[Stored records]
______________________________

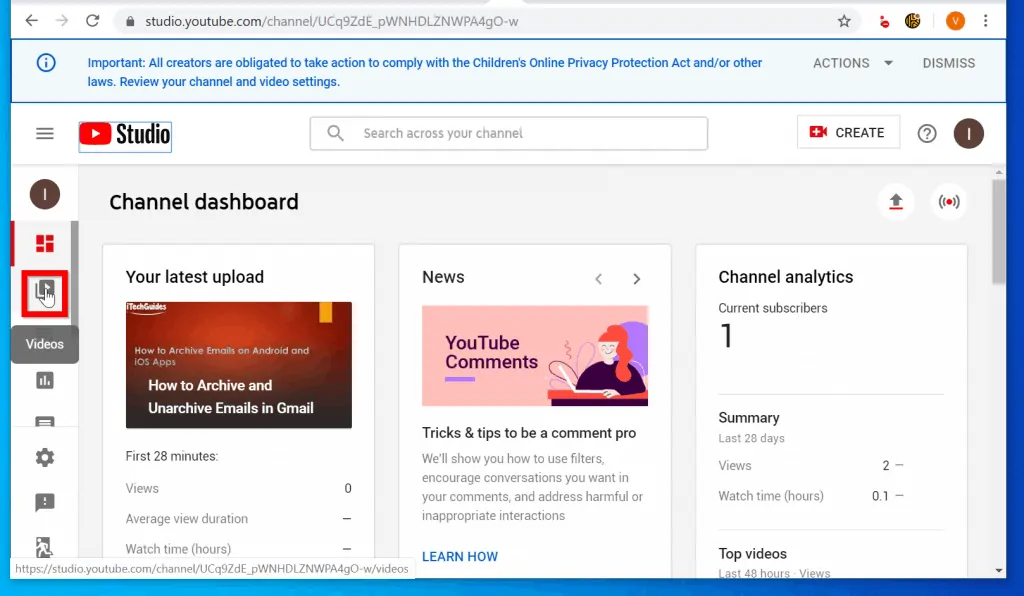This screenshot has height=596, width=1024.
Task: Open channel Settings via the gear icon
Action: point(44,457)
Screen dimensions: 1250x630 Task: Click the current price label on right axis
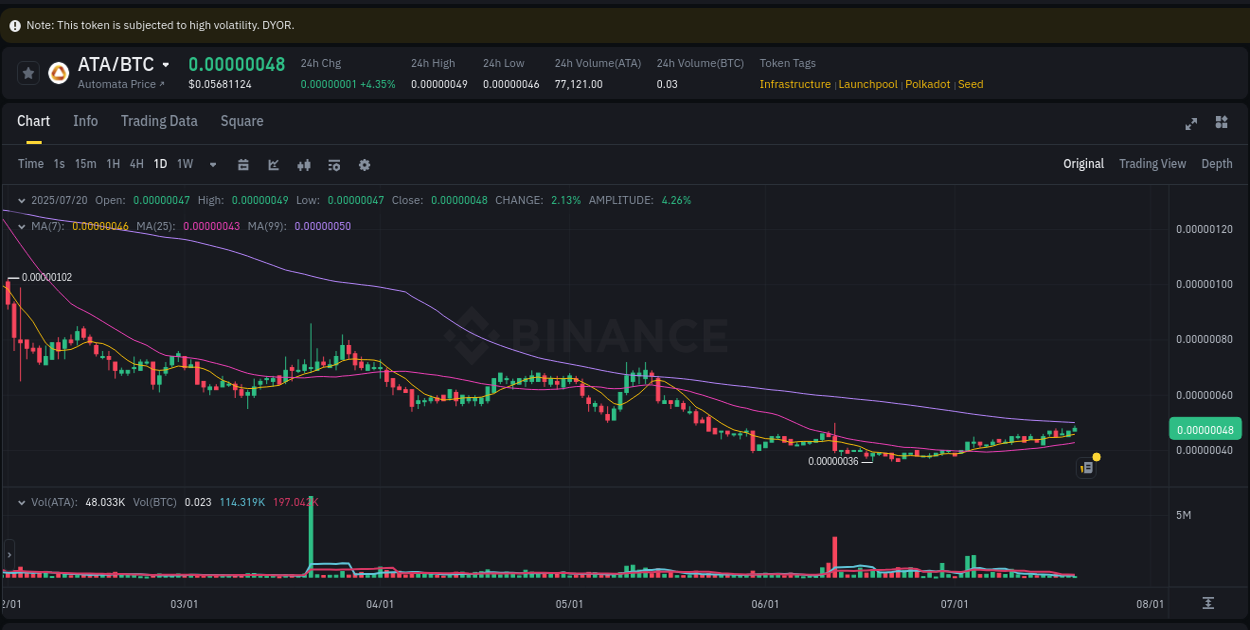[x=1205, y=428]
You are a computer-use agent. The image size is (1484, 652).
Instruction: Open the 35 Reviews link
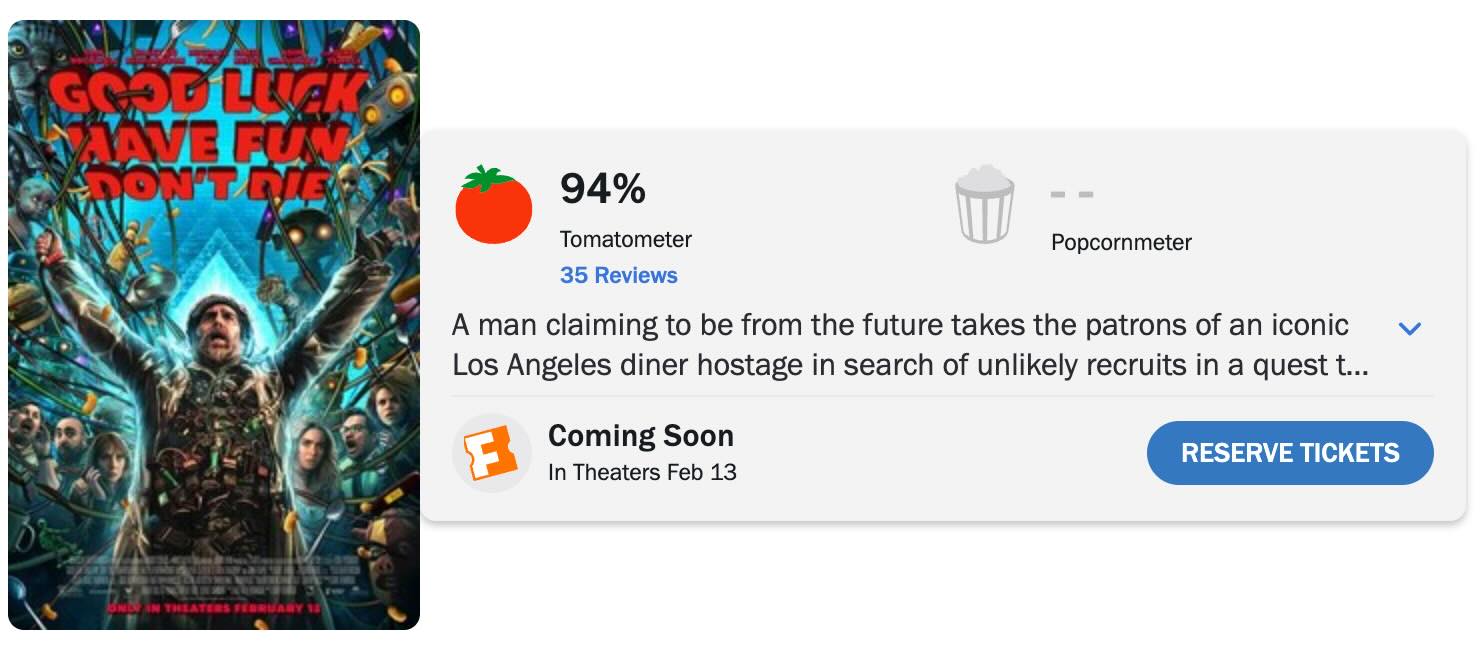pyautogui.click(x=618, y=275)
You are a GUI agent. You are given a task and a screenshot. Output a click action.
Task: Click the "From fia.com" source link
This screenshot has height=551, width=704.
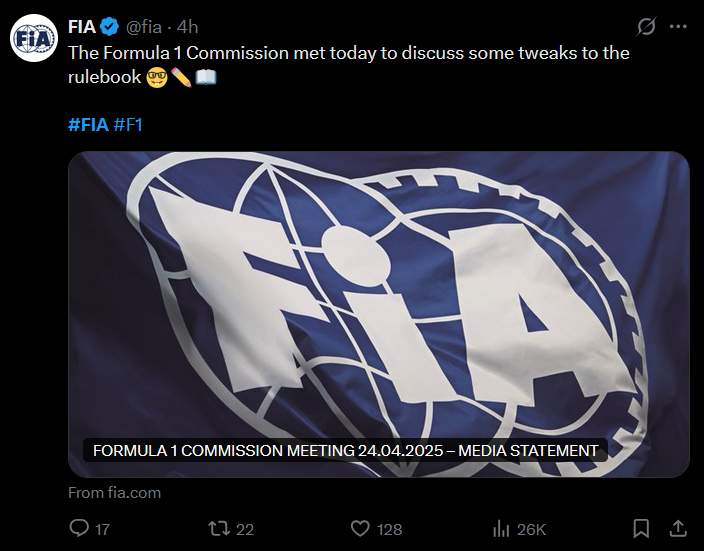(114, 493)
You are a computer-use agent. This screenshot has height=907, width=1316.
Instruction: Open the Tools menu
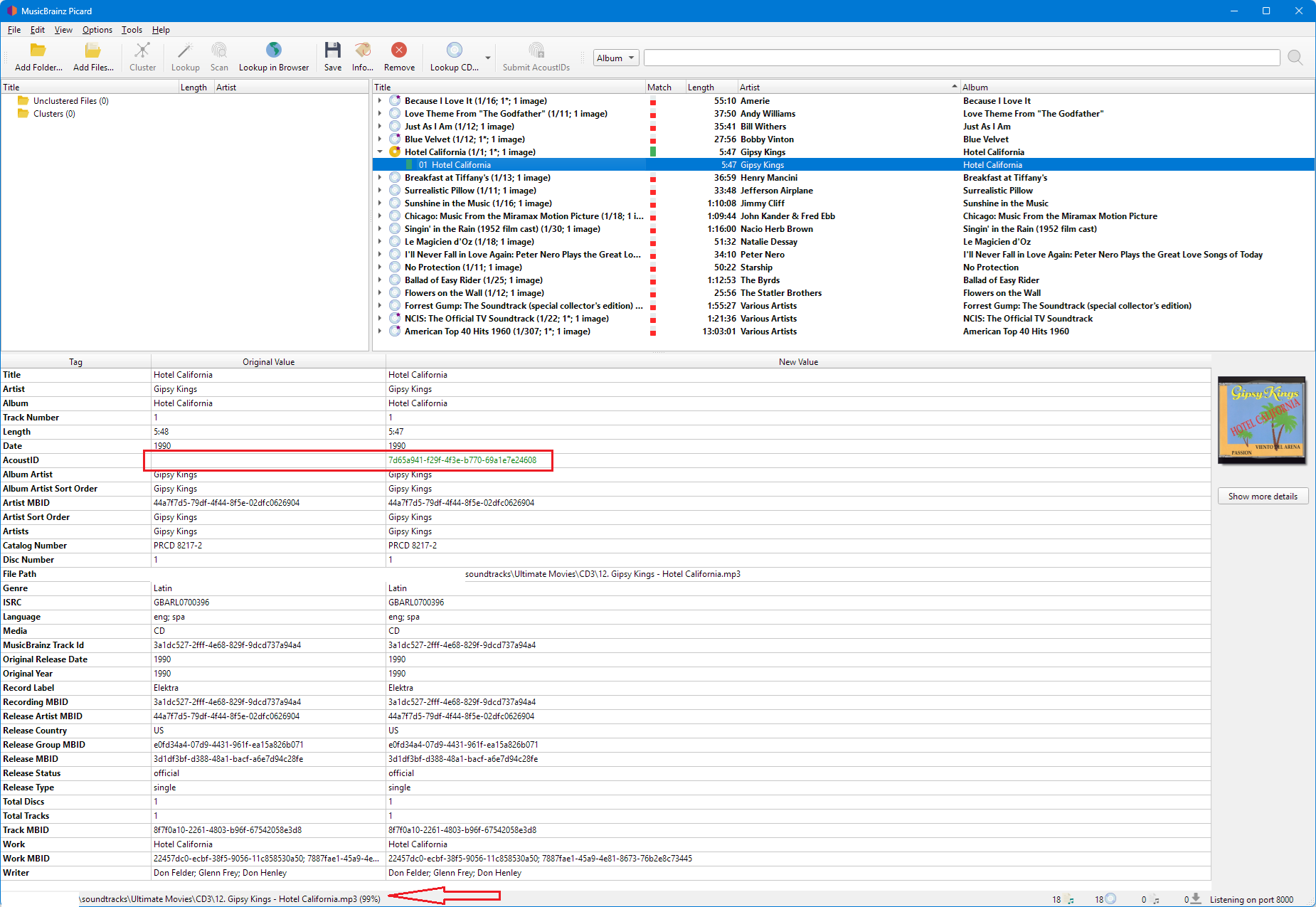(x=132, y=30)
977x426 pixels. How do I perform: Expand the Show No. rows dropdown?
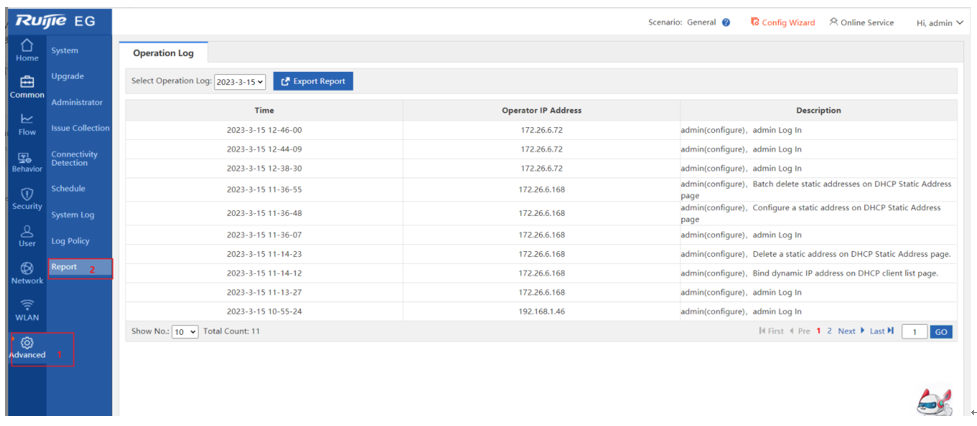pos(185,331)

______________________________

Your assignment. What lines hold the string "computer"? Pick them out of the data.

Answer space.
You are a computer-use agent. The image size is (1484, 652).
You are a computer-use agent. This screenshot has height=907, width=1316.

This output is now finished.